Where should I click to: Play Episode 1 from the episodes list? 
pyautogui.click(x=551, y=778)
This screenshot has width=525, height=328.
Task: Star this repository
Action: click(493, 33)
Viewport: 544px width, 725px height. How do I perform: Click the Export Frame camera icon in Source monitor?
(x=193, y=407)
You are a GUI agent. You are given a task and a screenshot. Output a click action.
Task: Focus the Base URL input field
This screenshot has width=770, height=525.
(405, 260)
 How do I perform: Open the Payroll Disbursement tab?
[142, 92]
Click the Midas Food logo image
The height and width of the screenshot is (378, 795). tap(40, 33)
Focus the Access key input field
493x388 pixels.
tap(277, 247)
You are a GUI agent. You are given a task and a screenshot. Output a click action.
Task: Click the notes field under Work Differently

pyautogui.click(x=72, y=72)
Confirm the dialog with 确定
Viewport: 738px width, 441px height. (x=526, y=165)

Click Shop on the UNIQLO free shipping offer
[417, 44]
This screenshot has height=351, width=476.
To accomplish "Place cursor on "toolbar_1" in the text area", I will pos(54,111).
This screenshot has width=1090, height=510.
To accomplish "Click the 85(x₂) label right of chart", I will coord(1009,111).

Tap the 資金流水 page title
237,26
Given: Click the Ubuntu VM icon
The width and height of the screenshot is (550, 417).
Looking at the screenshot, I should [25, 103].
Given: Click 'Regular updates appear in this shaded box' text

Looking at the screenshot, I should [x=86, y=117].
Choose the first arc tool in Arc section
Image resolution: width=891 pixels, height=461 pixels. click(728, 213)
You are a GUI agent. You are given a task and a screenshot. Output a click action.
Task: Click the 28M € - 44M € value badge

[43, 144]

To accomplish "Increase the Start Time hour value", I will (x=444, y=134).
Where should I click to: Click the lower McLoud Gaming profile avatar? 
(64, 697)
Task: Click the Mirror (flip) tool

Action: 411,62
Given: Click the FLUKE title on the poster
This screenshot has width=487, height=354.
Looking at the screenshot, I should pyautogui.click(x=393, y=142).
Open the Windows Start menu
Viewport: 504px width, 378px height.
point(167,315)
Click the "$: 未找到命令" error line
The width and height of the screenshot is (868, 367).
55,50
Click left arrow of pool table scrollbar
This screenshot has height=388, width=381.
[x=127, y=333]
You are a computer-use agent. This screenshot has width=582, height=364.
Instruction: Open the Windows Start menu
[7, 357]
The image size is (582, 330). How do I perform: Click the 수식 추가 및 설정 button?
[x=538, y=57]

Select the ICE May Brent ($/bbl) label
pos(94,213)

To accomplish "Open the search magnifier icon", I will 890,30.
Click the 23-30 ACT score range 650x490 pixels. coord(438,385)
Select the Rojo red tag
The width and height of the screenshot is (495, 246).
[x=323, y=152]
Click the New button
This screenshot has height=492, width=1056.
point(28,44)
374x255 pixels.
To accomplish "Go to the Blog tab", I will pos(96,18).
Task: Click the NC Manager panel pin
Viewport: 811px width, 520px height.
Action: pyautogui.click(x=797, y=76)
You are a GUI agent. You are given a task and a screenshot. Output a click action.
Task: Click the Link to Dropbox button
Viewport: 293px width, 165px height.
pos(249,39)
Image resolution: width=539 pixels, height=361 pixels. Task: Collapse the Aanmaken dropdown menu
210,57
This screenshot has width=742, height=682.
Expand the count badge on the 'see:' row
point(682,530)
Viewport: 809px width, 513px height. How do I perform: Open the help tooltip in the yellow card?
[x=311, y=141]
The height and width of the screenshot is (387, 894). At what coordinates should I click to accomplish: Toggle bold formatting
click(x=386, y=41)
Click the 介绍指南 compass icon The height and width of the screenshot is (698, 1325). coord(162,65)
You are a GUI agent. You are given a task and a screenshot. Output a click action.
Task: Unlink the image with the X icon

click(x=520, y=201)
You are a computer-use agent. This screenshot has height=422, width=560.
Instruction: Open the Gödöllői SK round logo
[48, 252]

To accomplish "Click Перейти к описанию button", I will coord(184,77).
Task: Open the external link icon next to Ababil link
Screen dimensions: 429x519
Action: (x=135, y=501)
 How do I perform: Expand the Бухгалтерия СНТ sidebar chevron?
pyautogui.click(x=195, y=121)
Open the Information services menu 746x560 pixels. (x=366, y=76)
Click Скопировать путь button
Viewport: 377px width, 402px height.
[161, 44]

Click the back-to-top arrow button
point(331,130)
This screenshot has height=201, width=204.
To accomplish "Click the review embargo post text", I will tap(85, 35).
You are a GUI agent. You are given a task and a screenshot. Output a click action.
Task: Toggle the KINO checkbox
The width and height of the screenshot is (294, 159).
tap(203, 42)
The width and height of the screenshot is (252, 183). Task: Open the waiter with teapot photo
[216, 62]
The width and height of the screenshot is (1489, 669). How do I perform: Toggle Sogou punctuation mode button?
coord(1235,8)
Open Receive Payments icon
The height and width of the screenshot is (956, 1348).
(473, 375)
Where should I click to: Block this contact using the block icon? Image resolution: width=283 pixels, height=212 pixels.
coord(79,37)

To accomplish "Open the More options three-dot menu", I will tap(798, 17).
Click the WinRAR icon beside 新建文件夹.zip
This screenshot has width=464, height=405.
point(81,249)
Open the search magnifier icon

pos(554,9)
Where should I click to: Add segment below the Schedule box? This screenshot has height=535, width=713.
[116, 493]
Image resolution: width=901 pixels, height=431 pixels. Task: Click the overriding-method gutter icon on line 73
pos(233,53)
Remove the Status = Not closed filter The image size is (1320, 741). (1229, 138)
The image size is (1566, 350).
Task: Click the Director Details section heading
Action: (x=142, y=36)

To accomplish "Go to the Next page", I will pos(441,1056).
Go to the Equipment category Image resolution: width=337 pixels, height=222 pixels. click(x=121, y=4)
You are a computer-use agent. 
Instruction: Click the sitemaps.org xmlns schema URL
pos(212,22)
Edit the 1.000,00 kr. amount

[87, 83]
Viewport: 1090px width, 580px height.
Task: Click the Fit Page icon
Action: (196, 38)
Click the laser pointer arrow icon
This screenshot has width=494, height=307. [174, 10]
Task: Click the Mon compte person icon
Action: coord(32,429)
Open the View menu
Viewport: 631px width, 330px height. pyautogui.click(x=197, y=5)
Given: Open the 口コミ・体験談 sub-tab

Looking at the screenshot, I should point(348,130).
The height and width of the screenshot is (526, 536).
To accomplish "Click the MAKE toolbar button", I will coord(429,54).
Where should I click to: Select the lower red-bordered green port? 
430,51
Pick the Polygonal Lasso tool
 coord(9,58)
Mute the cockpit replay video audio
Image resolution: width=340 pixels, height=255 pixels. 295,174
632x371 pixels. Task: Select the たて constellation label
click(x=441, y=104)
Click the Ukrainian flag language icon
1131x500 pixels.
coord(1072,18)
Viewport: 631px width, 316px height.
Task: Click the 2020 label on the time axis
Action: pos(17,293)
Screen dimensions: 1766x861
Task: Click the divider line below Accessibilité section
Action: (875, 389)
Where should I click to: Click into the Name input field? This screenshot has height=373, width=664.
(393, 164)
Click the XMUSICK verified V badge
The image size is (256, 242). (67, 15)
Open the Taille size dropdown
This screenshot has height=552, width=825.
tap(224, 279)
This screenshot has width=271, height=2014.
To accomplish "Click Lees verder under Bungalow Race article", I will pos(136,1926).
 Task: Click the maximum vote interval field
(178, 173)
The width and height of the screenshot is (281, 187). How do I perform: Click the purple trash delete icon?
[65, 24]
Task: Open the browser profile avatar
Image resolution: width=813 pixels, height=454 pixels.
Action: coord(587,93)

|---|

- Task:
Take every line from the data above that holds "computer" and copy it out.

- Expected answer:
You are a computer-use agent. This screenshot has width=582, height=364.
You are a computer-use agent. This screenshot has height=422, width=560.
You are a computer-use agent. 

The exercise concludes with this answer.